The visitors started off like a team that doesn't intend to be denied, either , dominating play throughout most of the game and eventually winning a 4-3 overtime thriller to launch the best-of-seven series, which resumes here with Game 2 tonight.
"We were outplayed," conceded the Philadelphia coach, Pat Quinn, sounding like a recording of Bobby Orr, Phil Esposito & Co. after they were beaten here a half dozen years ago by an underdog team that obviously wanted the cup just a little bit more."
"We weren't skating and we weren't taking the body," Quinn added. "They seemed looser and more confident. The score may have been close, but I don't think the play was. They deserved to win."
Veteran defenseman Jim Watson, whose controversial penalty for pulling down John Tonelli set up Denis Potvin's winning goal at 4:07 of the sudden-death period, agreed that the Flyers weren't up to their usual hustling standards for this key first test.
"We seemed to do a lot of standing around," he said.
Philadelphia's regular-season National Hockey League champions, a team that earlier this year compiled a record-breaking 35-game unbeaten streak, did indeed look flat, especially at the beginning. The Flyers' only goal of the first period was a fluke -- pushed in accidentally by Potvin under his own goaltender during a scramble in front of the net. Even that bad break failed to discourage the Islanders, however, as they controlled the action for most of the period and tied the score on a power-play goal by Mike Bossy.
After Potvin and Bobby Clarke traded second-period goals, Philadelphia went ahead 3-2 with less than seven minutes left via another strange score -- this one by Rick MacLeish on a shot from an apparently impossible angle that somehow ricocheted off goaltender Billy Smith's leg and into the net. Again, though, the Islanders refused to give up, battling back to tie it on Stefan Persson's power-play goal with only 3:42 remaining, then winning it on Potvin's dramatic score.
And so the Islanders, in this eight year of their existence, have the jump in their bid to become the second expansion team their bid to win the cup (Philadelphia, of course, was the first). The 1980 Flyers, though, want no part of any talk about the mirror image of that 1974 series. And indeed, as many of them are quick to point out, there are quite a few differences to go along with the similarities.
Only six players -- Clarke, MacLeish, Watson, Bill Barber, Moose Dupont, and Bob Kelly -- are left from that championship squad. And only one additional member -- Reggie Leach -- remains from the 1975 team that won a second straight cup. That's a pretty strong nucleus, of course, but it does mean that about two-thirds of the current team consists of players who are just as eager as the Islanders in their first crack at the first prize.
They're even more eager, perhaps, for ironically the pressure of playing in the Stanley Cup finals seemed to affect the Flyers more than it did the Islanders, none of whom had ever been in this situation before.

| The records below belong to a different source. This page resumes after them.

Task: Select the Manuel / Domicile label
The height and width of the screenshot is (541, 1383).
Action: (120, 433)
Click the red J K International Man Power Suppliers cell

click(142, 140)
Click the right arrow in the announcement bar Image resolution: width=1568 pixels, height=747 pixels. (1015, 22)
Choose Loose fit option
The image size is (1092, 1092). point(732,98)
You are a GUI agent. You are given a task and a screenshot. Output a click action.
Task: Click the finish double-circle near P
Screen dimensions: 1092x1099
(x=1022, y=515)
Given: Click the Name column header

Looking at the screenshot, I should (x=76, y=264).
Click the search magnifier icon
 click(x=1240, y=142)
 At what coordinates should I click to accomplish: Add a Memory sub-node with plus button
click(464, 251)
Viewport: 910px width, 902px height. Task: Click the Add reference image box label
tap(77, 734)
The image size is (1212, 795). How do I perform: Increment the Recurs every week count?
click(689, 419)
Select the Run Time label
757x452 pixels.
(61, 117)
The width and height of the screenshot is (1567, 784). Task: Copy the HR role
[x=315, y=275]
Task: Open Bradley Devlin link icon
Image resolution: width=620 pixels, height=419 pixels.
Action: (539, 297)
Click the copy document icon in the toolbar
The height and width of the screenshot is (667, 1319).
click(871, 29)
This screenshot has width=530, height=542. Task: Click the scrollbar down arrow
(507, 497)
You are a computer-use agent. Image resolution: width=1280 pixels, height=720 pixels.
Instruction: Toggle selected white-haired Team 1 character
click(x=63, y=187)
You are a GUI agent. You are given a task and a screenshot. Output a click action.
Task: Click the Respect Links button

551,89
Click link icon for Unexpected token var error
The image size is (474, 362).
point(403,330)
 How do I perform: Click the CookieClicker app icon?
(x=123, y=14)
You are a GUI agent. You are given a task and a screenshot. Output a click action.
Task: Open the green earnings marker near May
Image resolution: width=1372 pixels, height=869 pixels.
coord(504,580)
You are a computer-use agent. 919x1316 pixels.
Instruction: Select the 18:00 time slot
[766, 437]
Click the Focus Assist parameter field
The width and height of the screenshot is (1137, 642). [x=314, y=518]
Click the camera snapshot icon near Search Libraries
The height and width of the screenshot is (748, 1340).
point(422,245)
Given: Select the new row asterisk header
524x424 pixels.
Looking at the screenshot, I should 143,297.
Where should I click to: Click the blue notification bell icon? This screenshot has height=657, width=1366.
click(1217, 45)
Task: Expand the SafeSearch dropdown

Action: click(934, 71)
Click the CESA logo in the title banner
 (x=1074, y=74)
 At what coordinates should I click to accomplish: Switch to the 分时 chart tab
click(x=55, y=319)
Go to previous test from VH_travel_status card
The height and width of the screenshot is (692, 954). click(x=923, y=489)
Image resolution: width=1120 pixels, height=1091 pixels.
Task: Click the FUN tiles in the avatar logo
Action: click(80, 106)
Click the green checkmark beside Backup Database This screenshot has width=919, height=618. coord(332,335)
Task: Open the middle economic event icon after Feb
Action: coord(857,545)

Much was made by the fans, the Philadelphia press, and the players of referee Andy Van Hellemond's penalty call that gave New York its overtime opportunity. No one denied that Watson had committed an infraction (he had grabbed. Tonelli and pulled him to the ice as the latter broke in for what looked like a good scoring chance), but the Flyers cited the so-called "unwritten rule" that you seldom if ever call penalties in the closing minutes of regulation or anytime in overtime during a Stanley Cup game.
Indeed, such penalties are rare, but the Flyers are a strange team to complain about them, since they were the beneficiaries of just such a call against Bobby Orr near the end of the game in which they clinched the cup in 1974. Watson's penalty was just as flagrant as that one, and Van Hellemond's call was both correct and courageous.
Looking ahead, the Flyers said all the usual things ("It's just one game, it takes four to win," etc.). But deep down they had to be wondering -- especially after being consistently beaten all through the opener in the very areas where they usually excel. Philadelphia's forecheckers looked as though they had missed their wake-up call, while the penalty killers -- whose incredible success against Minnesota had been the key to the semifinal victory -- couldn't hold off the New York power play in those two crucial late situations.